== Given information ==

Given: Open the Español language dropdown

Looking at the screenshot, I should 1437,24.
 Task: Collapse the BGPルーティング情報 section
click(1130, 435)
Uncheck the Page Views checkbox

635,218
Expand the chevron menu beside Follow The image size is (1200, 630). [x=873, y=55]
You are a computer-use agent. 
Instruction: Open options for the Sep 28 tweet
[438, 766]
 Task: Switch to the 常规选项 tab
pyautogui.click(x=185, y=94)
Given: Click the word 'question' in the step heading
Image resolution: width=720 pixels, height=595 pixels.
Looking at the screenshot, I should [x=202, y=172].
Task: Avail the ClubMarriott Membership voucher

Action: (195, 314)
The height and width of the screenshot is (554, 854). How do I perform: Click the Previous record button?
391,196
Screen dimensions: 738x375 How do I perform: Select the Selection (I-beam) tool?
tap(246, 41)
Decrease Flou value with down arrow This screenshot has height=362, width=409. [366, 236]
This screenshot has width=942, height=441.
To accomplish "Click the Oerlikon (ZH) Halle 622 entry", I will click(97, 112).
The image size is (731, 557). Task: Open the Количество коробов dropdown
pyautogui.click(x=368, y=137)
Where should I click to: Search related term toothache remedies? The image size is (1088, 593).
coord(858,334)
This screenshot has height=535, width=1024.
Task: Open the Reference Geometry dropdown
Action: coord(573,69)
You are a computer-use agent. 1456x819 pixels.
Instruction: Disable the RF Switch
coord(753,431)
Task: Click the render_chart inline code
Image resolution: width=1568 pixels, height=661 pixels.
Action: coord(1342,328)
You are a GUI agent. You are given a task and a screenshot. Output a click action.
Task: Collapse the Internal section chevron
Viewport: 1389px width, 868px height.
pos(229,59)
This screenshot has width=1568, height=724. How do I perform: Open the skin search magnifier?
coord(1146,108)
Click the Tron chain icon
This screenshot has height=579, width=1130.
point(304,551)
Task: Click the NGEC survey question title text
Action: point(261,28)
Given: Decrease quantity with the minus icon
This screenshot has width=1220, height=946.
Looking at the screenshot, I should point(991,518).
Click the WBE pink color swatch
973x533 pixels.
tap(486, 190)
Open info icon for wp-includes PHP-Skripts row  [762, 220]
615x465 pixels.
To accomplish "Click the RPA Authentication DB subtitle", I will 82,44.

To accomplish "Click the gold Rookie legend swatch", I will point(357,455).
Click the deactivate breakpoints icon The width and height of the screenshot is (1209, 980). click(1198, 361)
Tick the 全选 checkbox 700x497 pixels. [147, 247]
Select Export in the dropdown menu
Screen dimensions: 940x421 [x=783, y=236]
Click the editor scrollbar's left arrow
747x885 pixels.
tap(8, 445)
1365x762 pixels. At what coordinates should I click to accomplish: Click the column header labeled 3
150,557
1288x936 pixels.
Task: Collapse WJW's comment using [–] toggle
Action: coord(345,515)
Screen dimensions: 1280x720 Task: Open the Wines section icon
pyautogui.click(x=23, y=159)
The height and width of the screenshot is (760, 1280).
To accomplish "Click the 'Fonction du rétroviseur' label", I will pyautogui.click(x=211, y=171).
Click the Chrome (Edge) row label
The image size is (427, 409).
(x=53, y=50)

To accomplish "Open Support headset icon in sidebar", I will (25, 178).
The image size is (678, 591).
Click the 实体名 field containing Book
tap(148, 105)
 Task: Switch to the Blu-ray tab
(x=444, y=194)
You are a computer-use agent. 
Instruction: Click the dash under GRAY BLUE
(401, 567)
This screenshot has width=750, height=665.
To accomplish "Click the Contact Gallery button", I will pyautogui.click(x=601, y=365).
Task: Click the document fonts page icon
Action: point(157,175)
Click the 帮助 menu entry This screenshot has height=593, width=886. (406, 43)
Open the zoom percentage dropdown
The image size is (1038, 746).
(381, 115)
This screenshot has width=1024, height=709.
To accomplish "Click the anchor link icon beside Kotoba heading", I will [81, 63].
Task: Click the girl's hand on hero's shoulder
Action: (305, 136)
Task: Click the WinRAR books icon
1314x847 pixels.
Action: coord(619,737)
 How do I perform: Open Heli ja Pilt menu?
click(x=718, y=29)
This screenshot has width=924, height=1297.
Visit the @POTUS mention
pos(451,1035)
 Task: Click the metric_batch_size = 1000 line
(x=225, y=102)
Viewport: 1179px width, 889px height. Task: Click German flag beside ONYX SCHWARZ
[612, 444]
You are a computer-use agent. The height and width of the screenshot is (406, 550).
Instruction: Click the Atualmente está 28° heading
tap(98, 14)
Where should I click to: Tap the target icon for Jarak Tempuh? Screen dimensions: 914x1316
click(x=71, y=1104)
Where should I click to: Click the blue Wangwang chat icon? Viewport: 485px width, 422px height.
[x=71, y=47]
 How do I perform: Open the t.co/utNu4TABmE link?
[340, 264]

===

The records above must be written out again exactly.

Given: Open the Español language dropdown

Looking at the screenshot, I should 1437,24.
 Task: Collapse the BGPルーティング情報 section
click(1130, 435)
Uncheck the Page Views checkbox

635,218
Expand the chevron menu beside Follow The image size is (1200, 630). [x=873, y=55]
You are a computer-use agent. 
Instruction: Open options for the Sep 28 tweet
[438, 766]
 Task: Switch to the 常规选项 tab
pyautogui.click(x=185, y=94)
Given: Click the word 'question' in the step heading
Image resolution: width=720 pixels, height=595 pixels.
Looking at the screenshot, I should [x=202, y=172].
Task: Avail the ClubMarriott Membership voucher

Action: (195, 314)
The height and width of the screenshot is (554, 854). How do I perform: Click the Previous record button?
391,196
Screen dimensions: 738x375 How do I perform: Select the Selection (I-beam) tool?
tap(246, 41)
Decrease Flou value with down arrow This screenshot has height=362, width=409. [366, 236]
This screenshot has width=942, height=441.
To accomplish "Click the Oerlikon (ZH) Halle 622 entry", I will click(97, 112).
The image size is (731, 557). Task: Open the Количество коробов dropdown
pyautogui.click(x=368, y=137)
Where should I click to: Search related term toothache remedies? The image size is (1088, 593).
coord(858,334)
This screenshot has height=535, width=1024.
Task: Open the Reference Geometry dropdown
Action: coord(573,69)
You are a computer-use agent. 1456x819 pixels.
Instruction: Disable the RF Switch
coord(753,431)
Task: Click the render_chart inline code
Image resolution: width=1568 pixels, height=661 pixels.
Action: coord(1342,328)
You are a GUI agent. You are given a task and a screenshot. Output a click action.
Task: Collapse the Internal section chevron
Viewport: 1389px width, 868px height.
pos(229,59)
This screenshot has width=1568, height=724. How do I perform: Open the skin search magnifier?
coord(1146,108)
Click the Tron chain icon
This screenshot has height=579, width=1130.
point(304,551)
Task: Click the NGEC survey question title text
Action: point(261,28)
Given: Decrease quantity with the minus icon
This screenshot has width=1220, height=946.
Looking at the screenshot, I should point(991,518).
Click the WBE pink color swatch
973x533 pixels.
tap(486, 190)
Open info icon for wp-includes PHP-Skripts row  [762, 220]
615x465 pixels.
To accomplish "Click the RPA Authentication DB subtitle", I will 82,44.

To accomplish "Click the gold Rookie legend swatch", I will point(357,455).
Click the deactivate breakpoints icon The width and height of the screenshot is (1209, 980). click(1198, 361)
Tick the 全选 checkbox 700x497 pixels. [147, 247]
Select Export in the dropdown menu
Screen dimensions: 940x421 [x=783, y=236]
Click the editor scrollbar's left arrow
747x885 pixels.
tap(8, 445)
1365x762 pixels. At what coordinates should I click to accomplish: Click the column header labeled 3
150,557
1288x936 pixels.
Task: Collapse WJW's comment using [–] toggle
Action: coord(345,515)
Screen dimensions: 1280x720 Task: Open the Wines section icon
pyautogui.click(x=23, y=159)
The height and width of the screenshot is (760, 1280).
To accomplish "Click the 'Fonction du rétroviseur' label", I will pyautogui.click(x=211, y=171).
Click the Chrome (Edge) row label
The image size is (427, 409).
(x=53, y=50)

To accomplish "Open Support headset icon in sidebar", I will (25, 178).
The image size is (678, 591).
Click the 实体名 field containing Book
tap(148, 105)
 Task: Switch to the Blu-ray tab
(x=444, y=194)
You are a computer-use agent. 
Instruction: Click the dash under GRAY BLUE
(401, 567)
This screenshot has width=750, height=665.
To accomplish "Click the Contact Gallery button", I will pyautogui.click(x=601, y=365).
Task: Click the document fonts page icon
Action: point(157,175)
Click the 帮助 menu entry This screenshot has height=593, width=886. (406, 43)
Open the zoom percentage dropdown
The image size is (1038, 746).
(381, 115)
This screenshot has width=1024, height=709.
To accomplish "Click the anchor link icon beside Kotoba heading", I will [81, 63].
Task: Click the girl's hand on hero's shoulder
Action: (305, 136)
Task: Click the WinRAR books icon
1314x847 pixels.
Action: coord(619,737)
 How do I perform: Open Heli ja Pilt menu?
click(x=718, y=29)
This screenshot has width=924, height=1297.
Visit the @POTUS mention
pos(451,1035)
 Task: Click the metric_batch_size = 1000 line
(x=225, y=102)
Viewport: 1179px width, 889px height. Task: Click German flag beside ONYX SCHWARZ
[612, 444]
You are a computer-use agent. The height and width of the screenshot is (406, 550).
Instruction: Click the Atualmente está 28° heading
tap(98, 14)
Where should I click to: Tap the target icon for Jarak Tempuh? Screen dimensions: 914x1316
click(x=71, y=1104)
Where should I click to: Click the blue Wangwang chat icon? Viewport: 485px width, 422px height.
[x=71, y=47]
 How do I perform: Open the t.co/utNu4TABmE link?
[340, 264]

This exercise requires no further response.